Requirement
Repeat the material verbatim, starting at the line that contains "Viewport: 937px width, 619px" and ending at the line that contains "[x=737, y=147]", including both of those lines.

Provided records
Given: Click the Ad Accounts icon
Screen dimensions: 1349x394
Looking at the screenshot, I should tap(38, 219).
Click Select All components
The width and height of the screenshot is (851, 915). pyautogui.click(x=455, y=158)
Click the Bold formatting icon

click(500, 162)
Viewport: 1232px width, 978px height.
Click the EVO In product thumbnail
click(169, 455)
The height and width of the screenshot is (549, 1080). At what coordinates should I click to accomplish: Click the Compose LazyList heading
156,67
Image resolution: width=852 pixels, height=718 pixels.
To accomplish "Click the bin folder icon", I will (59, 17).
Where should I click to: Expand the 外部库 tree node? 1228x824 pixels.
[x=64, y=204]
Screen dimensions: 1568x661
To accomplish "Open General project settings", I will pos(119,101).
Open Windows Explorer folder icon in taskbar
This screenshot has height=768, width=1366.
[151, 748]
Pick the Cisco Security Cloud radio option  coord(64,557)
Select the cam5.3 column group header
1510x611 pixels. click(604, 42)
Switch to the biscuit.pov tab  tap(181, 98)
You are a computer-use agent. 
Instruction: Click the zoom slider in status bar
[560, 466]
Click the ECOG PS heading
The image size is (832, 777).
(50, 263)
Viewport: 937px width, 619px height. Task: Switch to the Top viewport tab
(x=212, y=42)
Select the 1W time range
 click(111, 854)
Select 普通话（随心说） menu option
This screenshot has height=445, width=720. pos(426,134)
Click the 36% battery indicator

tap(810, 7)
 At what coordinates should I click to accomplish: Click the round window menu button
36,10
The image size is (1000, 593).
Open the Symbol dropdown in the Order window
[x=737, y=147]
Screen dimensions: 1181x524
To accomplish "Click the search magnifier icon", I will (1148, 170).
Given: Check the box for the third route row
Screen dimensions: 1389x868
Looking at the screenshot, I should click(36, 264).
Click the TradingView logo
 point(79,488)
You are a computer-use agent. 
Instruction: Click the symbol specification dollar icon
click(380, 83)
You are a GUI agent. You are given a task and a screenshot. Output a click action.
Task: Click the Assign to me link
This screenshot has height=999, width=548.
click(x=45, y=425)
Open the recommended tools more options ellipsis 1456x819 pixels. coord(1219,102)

Answer to the problem
Viewport: 937px width, 619px height. Task: Switch to the Top viewport tab
(x=212, y=42)
Select the 1W time range
 click(111, 854)
Select 普通话（随心说） menu option
This screenshot has height=445, width=720. pos(426,134)
Click the 36% battery indicator

tap(810, 7)
 At what coordinates should I click to accomplish: Click the round window menu button
36,10
The image size is (1000, 593).
Open the Symbol dropdown in the Order window
[x=737, y=147]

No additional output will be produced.